◆ **REQUIREMENT**: Only lines that contain the word "Show" belong in the answer; copy them from the records below.

Dataset excerpts:
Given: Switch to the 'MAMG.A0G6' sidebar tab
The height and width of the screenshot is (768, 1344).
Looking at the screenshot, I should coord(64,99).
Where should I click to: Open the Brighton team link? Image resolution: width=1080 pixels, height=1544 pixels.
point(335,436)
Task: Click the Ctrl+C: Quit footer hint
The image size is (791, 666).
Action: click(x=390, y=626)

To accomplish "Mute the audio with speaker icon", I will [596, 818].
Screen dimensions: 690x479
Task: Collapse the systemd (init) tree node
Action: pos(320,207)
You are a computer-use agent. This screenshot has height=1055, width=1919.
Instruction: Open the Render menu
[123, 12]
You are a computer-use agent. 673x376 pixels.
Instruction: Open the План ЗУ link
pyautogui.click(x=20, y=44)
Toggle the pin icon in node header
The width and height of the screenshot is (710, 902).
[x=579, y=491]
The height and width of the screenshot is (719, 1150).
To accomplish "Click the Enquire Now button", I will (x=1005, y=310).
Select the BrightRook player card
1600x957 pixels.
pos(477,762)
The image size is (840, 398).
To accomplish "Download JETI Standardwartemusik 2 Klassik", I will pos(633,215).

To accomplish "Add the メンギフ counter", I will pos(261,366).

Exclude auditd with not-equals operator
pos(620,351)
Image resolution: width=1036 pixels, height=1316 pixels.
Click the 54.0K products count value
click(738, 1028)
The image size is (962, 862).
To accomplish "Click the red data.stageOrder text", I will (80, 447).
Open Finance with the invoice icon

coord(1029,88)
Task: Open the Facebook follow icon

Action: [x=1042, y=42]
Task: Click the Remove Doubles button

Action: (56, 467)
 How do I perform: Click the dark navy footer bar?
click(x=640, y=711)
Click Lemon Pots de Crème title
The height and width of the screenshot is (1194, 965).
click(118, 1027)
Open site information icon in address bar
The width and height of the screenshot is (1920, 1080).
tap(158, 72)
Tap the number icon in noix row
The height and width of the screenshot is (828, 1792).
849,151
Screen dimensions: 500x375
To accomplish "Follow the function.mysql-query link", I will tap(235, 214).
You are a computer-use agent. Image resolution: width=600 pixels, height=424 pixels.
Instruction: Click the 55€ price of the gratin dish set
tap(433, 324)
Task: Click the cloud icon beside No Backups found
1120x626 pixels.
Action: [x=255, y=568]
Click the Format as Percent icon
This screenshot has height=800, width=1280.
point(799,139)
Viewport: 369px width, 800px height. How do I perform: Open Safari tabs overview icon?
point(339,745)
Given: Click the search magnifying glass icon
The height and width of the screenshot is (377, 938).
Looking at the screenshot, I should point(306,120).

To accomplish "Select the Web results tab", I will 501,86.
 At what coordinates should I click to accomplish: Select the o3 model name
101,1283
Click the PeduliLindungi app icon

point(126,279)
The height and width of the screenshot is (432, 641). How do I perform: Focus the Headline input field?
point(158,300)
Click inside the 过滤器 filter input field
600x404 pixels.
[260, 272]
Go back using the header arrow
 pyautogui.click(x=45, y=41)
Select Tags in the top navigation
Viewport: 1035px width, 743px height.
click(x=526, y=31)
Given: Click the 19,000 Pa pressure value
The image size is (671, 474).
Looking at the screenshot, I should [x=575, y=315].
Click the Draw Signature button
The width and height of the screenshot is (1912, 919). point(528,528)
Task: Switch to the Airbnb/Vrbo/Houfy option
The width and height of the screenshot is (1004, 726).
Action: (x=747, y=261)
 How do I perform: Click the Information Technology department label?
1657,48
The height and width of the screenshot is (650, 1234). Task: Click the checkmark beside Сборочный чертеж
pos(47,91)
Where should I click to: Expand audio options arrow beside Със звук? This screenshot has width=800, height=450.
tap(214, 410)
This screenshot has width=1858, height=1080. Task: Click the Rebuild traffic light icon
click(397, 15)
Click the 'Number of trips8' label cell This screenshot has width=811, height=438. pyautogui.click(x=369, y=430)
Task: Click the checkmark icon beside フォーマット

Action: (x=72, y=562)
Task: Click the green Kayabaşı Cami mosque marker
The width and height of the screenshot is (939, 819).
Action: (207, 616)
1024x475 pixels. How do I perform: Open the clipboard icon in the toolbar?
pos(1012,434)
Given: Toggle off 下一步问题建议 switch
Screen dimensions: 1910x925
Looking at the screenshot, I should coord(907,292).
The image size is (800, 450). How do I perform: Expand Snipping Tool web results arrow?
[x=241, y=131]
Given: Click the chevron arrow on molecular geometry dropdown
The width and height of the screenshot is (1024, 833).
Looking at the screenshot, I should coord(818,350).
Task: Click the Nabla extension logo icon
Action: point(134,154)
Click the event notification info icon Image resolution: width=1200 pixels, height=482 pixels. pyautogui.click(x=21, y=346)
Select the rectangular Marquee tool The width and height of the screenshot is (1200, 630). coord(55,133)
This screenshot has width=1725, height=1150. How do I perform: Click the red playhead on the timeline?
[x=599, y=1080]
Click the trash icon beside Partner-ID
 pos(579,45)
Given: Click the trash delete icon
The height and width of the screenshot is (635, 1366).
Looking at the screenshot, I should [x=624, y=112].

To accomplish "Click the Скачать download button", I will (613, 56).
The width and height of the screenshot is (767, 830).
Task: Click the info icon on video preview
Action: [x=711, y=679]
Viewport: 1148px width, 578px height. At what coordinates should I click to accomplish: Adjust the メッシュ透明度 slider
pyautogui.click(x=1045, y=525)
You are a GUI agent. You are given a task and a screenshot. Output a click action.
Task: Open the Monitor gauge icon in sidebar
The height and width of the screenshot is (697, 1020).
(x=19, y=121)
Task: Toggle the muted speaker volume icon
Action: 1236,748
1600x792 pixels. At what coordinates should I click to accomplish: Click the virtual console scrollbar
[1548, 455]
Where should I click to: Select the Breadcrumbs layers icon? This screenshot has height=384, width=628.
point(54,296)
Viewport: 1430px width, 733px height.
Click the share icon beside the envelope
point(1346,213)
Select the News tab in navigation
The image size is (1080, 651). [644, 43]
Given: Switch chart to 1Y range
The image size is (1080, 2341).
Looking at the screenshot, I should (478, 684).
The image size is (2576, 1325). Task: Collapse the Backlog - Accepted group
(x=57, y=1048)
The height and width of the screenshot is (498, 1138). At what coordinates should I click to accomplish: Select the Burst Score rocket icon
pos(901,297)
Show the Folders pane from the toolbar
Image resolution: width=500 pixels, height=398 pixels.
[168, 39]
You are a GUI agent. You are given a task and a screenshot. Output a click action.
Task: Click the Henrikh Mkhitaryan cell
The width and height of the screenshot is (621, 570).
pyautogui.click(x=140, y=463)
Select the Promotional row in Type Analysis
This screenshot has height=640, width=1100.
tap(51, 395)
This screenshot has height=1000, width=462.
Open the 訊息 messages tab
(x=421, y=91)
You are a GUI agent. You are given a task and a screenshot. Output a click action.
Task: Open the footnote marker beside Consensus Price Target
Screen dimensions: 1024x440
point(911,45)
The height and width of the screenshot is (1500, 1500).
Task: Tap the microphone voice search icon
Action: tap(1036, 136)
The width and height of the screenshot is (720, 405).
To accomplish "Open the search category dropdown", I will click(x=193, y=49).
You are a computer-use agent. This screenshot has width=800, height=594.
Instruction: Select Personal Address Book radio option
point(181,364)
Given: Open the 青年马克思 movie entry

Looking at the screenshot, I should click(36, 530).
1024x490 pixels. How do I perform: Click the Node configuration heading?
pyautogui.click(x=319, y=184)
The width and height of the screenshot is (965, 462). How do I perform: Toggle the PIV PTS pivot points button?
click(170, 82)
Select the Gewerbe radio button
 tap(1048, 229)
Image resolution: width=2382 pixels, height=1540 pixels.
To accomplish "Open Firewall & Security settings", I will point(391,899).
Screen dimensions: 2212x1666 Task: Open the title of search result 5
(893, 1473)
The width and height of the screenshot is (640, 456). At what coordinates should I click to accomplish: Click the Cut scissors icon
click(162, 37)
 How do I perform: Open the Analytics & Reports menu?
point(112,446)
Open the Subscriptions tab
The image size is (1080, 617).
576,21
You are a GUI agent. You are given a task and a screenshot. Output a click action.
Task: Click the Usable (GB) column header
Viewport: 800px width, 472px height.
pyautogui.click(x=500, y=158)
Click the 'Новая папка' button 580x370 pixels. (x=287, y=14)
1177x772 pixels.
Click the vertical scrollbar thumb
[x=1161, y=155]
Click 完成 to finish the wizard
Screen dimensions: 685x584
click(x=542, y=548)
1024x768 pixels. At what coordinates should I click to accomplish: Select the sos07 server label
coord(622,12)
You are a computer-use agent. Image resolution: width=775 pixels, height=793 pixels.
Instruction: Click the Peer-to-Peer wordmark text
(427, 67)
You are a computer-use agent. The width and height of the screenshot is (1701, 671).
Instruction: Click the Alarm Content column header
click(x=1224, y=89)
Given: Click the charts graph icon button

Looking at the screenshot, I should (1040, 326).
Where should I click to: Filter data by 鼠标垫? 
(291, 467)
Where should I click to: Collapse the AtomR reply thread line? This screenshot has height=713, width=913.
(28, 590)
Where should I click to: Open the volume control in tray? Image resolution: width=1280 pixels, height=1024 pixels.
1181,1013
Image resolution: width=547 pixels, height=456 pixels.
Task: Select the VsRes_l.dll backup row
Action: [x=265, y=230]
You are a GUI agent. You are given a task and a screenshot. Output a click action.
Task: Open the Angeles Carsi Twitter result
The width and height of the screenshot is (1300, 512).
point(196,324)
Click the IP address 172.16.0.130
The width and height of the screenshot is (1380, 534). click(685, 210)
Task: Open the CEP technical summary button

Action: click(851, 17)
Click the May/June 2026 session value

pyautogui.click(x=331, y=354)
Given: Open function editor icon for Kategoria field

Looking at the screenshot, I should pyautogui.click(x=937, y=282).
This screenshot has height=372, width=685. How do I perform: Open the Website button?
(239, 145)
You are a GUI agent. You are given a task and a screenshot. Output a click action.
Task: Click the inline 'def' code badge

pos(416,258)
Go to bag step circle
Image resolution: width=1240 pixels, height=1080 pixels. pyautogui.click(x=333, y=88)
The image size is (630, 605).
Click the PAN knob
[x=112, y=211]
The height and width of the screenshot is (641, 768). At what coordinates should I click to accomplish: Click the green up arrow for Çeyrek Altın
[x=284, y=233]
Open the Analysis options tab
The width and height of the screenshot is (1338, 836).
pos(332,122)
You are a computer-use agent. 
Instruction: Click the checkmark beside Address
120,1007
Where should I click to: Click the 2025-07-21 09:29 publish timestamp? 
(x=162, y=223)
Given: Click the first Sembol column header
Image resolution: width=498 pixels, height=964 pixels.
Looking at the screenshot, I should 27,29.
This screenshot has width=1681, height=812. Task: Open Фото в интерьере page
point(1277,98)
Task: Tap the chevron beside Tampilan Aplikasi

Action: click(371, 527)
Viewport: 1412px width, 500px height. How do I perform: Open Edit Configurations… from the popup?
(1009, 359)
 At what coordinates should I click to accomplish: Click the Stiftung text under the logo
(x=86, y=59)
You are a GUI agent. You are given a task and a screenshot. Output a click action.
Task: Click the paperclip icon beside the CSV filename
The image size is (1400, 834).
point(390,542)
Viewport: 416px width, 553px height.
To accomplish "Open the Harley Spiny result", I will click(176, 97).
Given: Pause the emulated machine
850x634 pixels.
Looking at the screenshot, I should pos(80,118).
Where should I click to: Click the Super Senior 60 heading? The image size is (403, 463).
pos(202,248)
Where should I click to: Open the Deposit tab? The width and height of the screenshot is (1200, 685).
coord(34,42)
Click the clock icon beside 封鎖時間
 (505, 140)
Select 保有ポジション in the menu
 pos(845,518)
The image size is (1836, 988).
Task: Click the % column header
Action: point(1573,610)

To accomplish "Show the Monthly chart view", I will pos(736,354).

◆ **TASK ANSWER**:
Show the Folders pane from the toolbar
To accomplish "Show the Monthly chart view", I will pos(736,354).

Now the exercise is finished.